Statistiques, La Marina BJ – En enregistrant un bond de 34,7 % de ses ventes à l’international au dernier trimestre 2025, le Bénin confirme la résilience de son modèle agro-exportateur. Entre l’omniprésence du coton et une dépendance stratégique accrue vers les marchés asiatiques, le marché béninois dessine les contours d’une nouvelle géographie commerciale.
Le dernier bulletin de l’Institut National de la Statistique et de la Démographie (INStaD), publié le 11 février 2026, révèle une dynamique contrastée pour l’économie béninoise. Alors que les importations amorcent un repli de 9,0 %, les exportations ont atteint 122,687 milliards de FCFA sur les trois derniers mois de l’année 2025. Ce redressement spectaculaire, après un troisième trimestre morose, repose sur un socle immuable : la performance du secteur cotonnier et l’appétit insatiable des industries textiles d’Asie du Sud.
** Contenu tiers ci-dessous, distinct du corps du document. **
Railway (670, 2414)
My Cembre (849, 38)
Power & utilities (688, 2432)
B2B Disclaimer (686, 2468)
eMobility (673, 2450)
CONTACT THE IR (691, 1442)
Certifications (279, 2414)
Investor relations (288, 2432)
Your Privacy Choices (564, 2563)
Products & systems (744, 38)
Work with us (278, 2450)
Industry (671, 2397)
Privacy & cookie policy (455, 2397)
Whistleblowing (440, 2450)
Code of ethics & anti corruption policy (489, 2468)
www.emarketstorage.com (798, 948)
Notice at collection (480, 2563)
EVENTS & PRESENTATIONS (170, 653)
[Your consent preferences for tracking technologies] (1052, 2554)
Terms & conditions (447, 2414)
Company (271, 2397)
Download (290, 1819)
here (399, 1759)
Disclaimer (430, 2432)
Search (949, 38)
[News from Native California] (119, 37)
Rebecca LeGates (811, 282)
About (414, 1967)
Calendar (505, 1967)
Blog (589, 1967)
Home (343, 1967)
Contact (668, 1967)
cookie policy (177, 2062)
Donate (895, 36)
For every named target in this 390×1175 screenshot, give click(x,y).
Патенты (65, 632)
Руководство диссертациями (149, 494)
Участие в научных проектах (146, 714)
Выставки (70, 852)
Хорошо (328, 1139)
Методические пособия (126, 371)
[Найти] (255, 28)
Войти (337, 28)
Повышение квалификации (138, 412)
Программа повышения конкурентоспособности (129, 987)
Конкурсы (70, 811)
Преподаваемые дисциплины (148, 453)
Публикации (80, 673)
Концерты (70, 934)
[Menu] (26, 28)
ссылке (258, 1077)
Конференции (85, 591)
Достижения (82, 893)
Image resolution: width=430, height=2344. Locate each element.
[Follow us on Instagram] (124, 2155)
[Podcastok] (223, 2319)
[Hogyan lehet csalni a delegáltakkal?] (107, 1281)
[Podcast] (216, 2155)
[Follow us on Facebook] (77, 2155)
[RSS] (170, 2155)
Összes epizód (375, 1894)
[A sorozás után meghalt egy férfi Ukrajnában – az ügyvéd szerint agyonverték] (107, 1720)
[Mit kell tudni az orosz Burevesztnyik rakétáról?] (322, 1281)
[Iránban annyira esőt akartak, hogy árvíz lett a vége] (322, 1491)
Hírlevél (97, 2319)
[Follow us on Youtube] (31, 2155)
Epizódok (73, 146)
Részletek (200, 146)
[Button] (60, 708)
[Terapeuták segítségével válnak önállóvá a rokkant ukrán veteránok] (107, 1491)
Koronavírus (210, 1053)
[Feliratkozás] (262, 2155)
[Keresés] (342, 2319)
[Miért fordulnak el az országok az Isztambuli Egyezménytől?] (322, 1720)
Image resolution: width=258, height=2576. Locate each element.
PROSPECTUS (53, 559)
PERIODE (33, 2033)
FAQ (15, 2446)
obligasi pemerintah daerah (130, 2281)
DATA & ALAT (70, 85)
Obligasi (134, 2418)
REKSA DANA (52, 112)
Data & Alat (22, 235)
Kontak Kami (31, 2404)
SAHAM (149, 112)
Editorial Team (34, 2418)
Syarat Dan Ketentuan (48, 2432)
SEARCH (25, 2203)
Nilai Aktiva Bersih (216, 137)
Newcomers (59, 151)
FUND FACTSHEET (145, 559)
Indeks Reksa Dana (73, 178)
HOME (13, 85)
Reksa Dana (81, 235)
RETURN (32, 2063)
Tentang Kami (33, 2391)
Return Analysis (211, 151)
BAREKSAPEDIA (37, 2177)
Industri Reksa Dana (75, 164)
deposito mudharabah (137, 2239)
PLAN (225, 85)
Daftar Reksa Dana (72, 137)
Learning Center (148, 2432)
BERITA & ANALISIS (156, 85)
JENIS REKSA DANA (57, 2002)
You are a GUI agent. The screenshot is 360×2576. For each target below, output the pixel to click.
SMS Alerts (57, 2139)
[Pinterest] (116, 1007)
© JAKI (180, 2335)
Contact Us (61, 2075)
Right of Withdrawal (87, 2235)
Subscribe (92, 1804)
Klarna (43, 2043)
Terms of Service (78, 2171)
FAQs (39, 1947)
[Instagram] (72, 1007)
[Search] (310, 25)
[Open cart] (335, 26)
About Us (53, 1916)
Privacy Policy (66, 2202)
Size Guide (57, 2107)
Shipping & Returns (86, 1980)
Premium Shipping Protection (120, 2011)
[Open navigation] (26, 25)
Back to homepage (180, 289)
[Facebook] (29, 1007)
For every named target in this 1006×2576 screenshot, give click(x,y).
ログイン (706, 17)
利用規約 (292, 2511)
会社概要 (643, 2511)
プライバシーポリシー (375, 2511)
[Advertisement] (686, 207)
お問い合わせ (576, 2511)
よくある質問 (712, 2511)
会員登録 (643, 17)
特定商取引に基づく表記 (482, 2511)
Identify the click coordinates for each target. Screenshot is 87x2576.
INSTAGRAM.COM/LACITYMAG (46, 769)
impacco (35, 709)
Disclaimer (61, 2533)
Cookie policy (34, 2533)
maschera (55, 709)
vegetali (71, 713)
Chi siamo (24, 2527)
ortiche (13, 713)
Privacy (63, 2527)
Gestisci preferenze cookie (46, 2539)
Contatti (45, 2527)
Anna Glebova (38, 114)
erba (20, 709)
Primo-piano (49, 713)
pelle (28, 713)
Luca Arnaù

Le coton, locomotive exclusive de la croissance
Le « miracle » exportateur de cette fin d’année tient en un chiffre : 47,7 %. C’est la part du coton non cardé dans la valeur totale des expéditions béninoises. Avec 58,57 milliards de FCFA générés en un seul trimestre, la fibre blanche a contribué à hauteur de 17 points de pourcentage à la hausse globale des ventes. Derrière ce géant, les fruits à coque (noix de cajou) pour 10,625 milliards de FCFA et les tourteaux pour 9,455 milliards de FCFA tentent de maintenir une certaine diversité, mais le constat reste sans appel, l’économie nationale demeure intrinsèquement liée aux cycles de l’or blanc.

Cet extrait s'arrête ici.